O ensemble vocal Capella Duriensis, dirigido pelo maestro Jonathan Ayerst, tem uma gravação "Heu me domine" de Vicente Lusitano, registada em 2014. O compositor foi dado a conhecer ao maestro por um amigo que lhe enviou a gravação feita por um ensemble belga.
Cantar a música de Lusitano é fazer "um número de equilibrismo acrobático. É um maravilhoso veículo de treino para os cantores", disse Ayerst sobre a trabalhosa missão. "As harmonias dissonantes são tão expressivas e tão despidas de tons para nos orientarmos que se alguém falha tudo se desmorona como um baralho de cartas", explica o maestro ao JN.
"A música dele e a sua teoria são extremamente avançadas para a época. Só consigo encontrar algo semelhante na música atonal de Schönberg no período de 1910-1914", elucida.
O tema da raça, para Ayerst, "não muda a sua música. Penso que talvez não tenha sido mencionado porque não era relevado no ambiente multicultural da época".

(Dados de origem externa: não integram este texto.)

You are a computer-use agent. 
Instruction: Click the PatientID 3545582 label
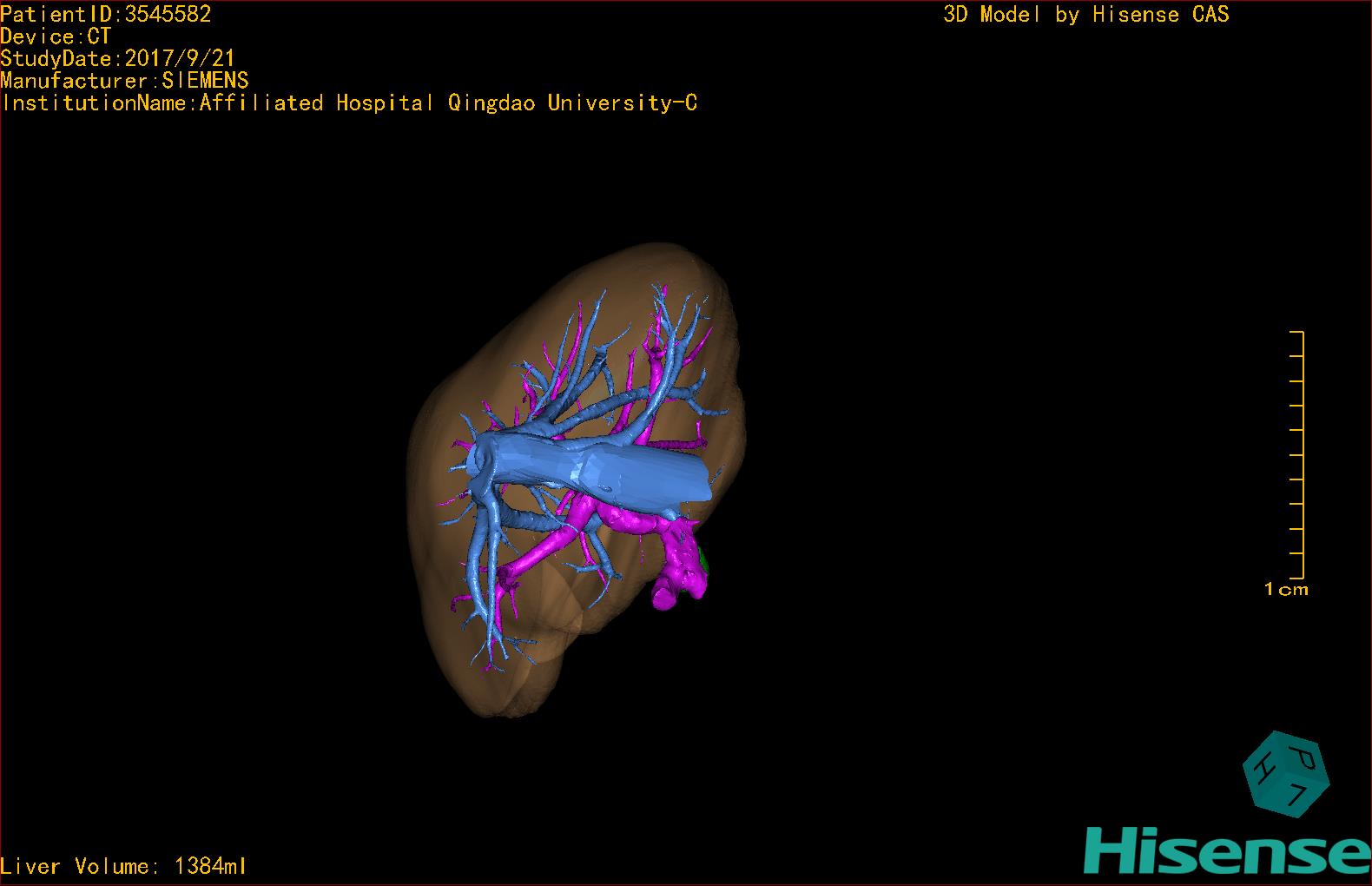(106, 13)
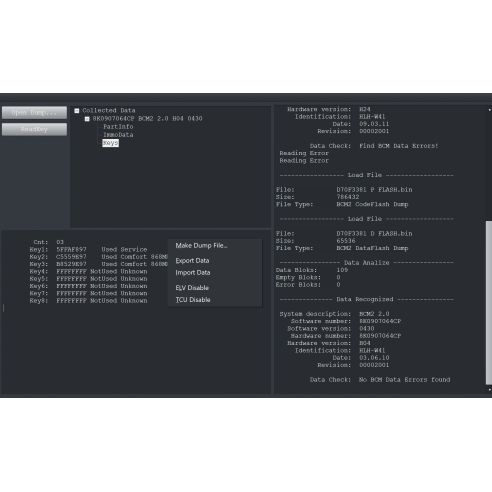Image resolution: width=492 pixels, height=492 pixels.
Task: Click the Key2 C5559E97 row
Action: pyautogui.click(x=99, y=257)
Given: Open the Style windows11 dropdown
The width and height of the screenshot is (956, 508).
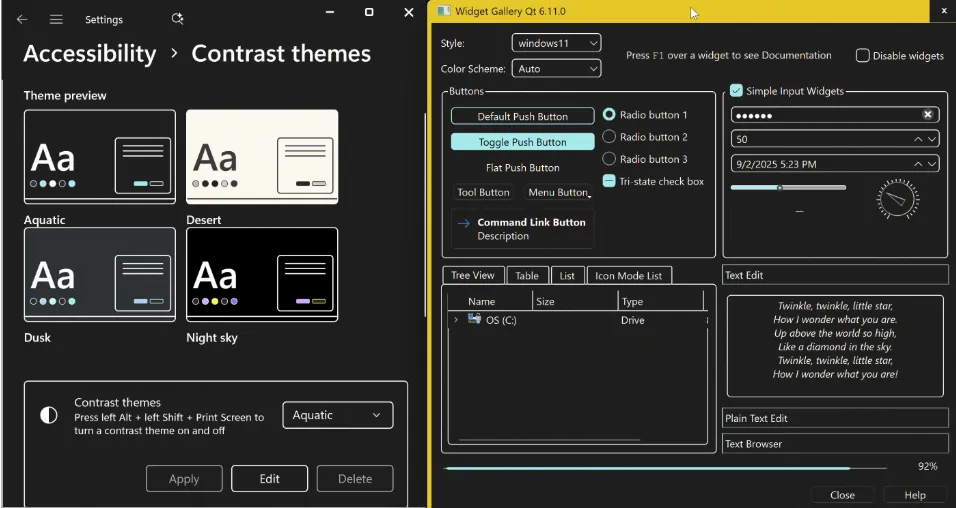Looking at the screenshot, I should click(556, 43).
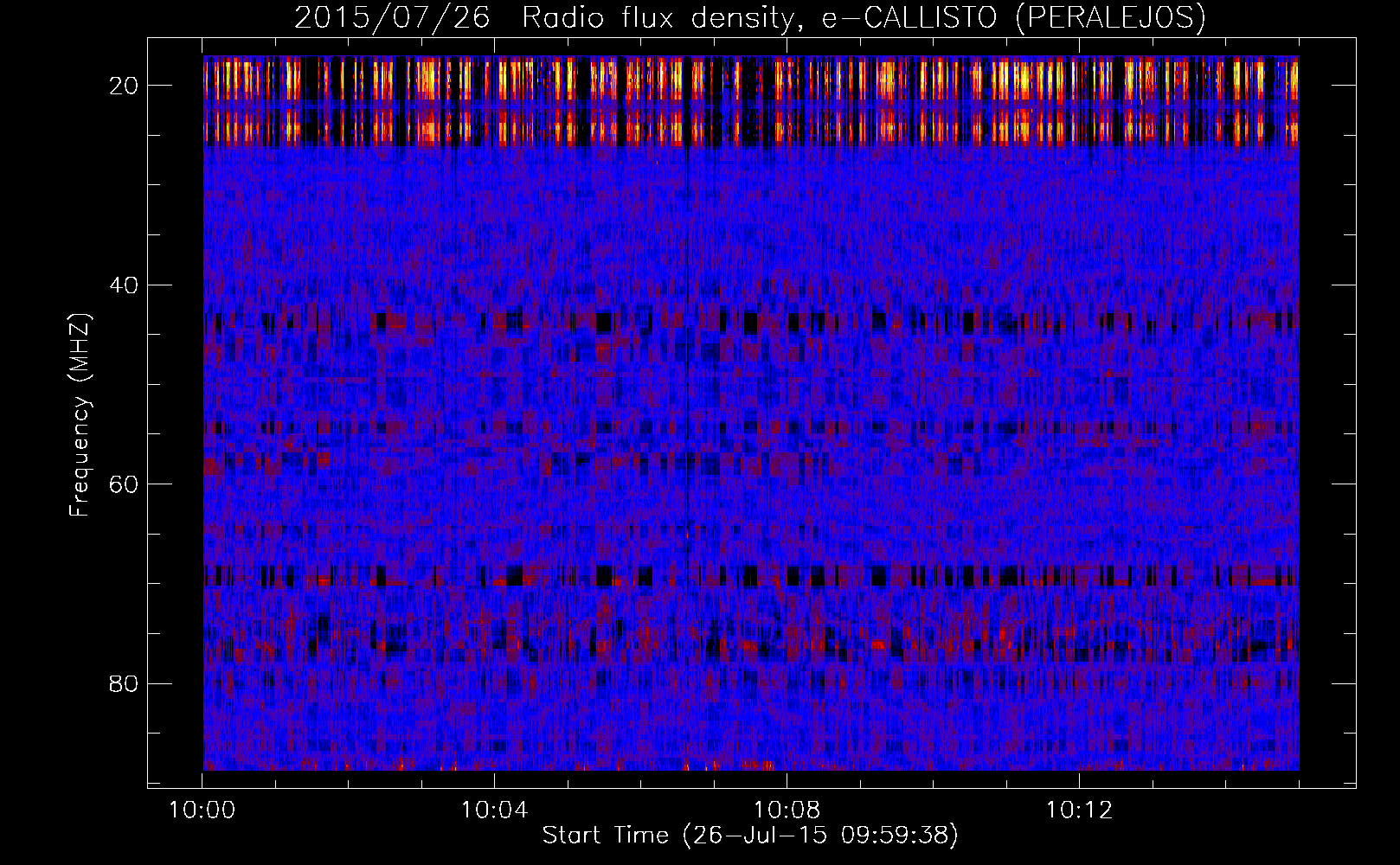
Task: Click the 10:12 time axis label
Action: coord(1079,811)
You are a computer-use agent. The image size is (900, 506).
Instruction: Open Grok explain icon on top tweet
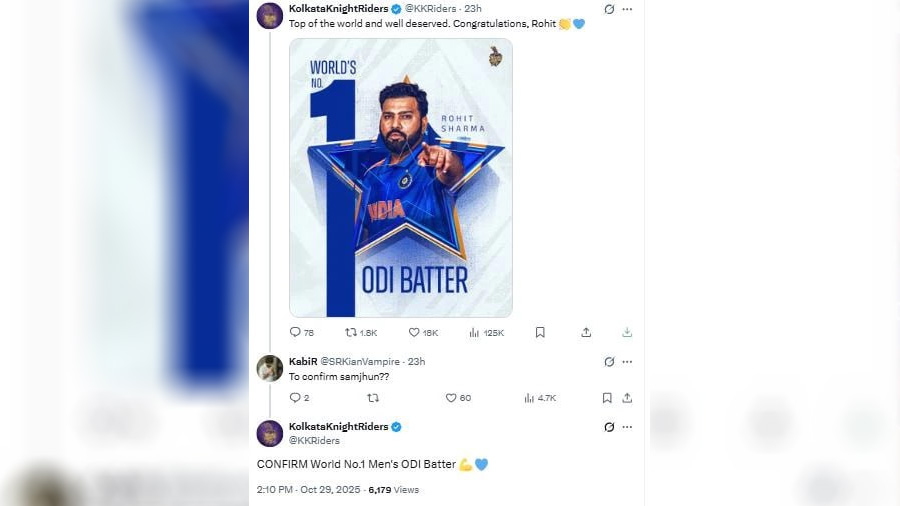[609, 9]
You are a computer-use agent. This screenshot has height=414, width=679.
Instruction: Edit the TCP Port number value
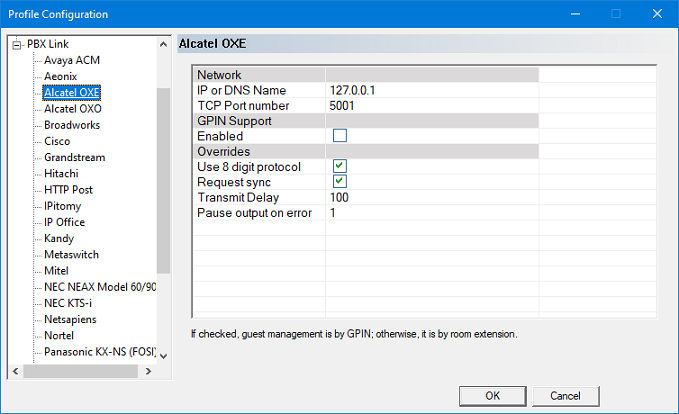pos(430,106)
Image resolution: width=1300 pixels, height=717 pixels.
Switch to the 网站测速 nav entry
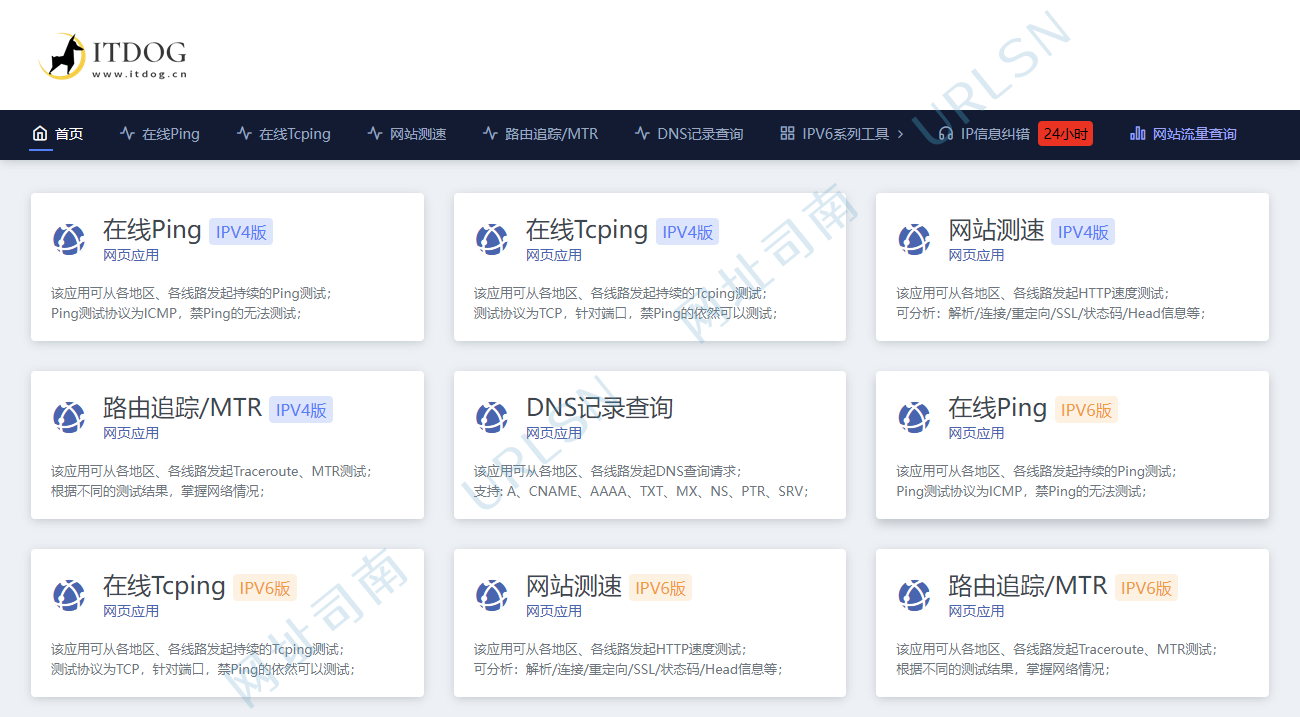416,133
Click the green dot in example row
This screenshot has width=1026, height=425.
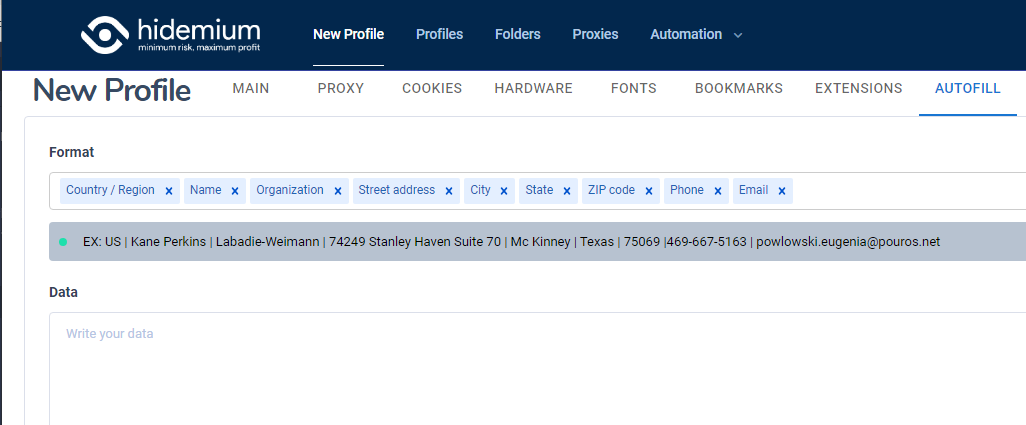[x=63, y=242]
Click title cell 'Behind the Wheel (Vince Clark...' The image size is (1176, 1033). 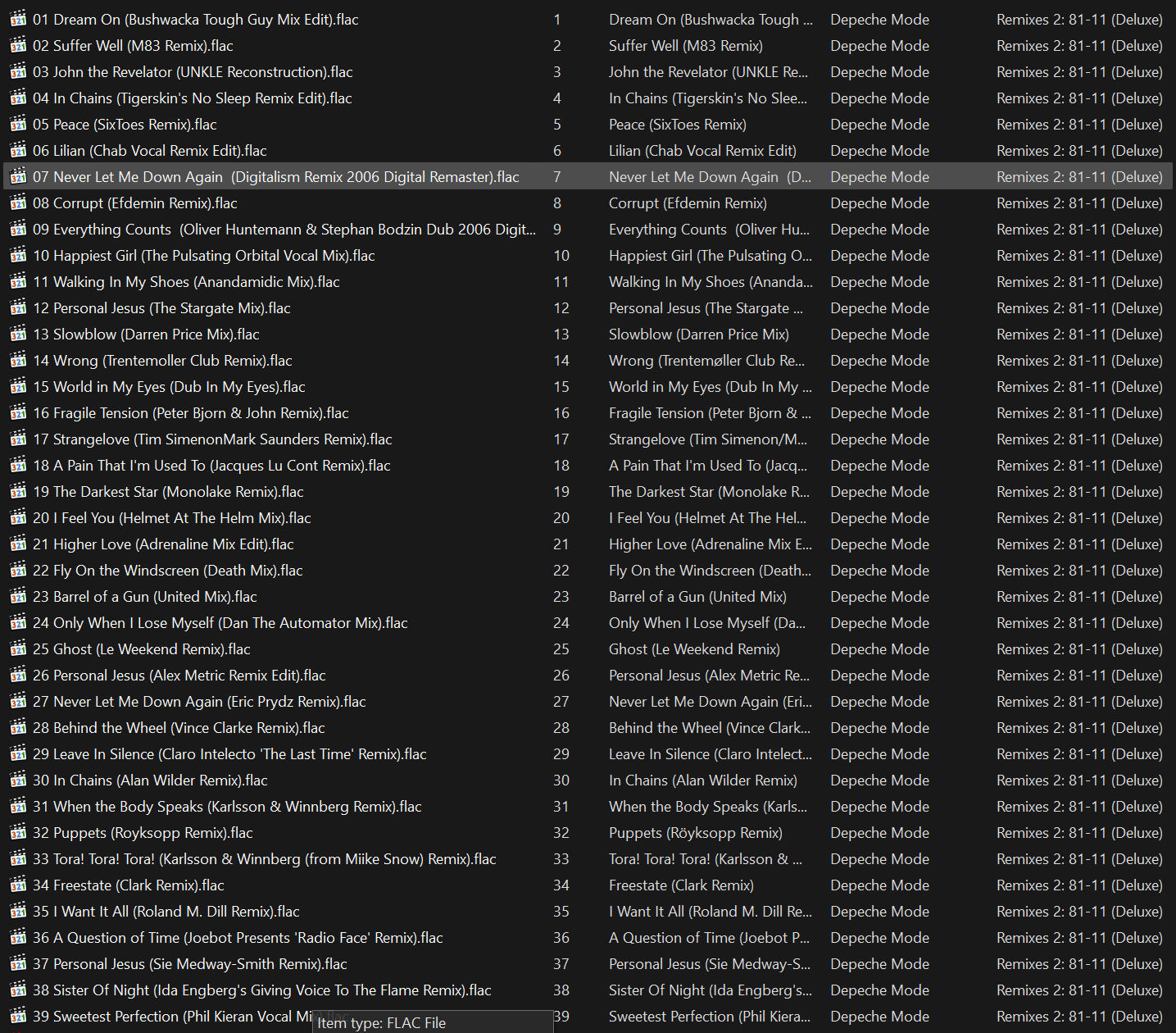[x=709, y=728]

Toda a música portuguesa deste período renascentista é "muito madura porque chegou tardiamente. Começou em Itália, Alemanha e só mais tarde chegou a Portugal. Os motetos de Lusitano eram extraordinários". Um dos desejos de Jonathan Ayerst é que seja do conhecimento público o extraordinário património da música renascentista portuguesa.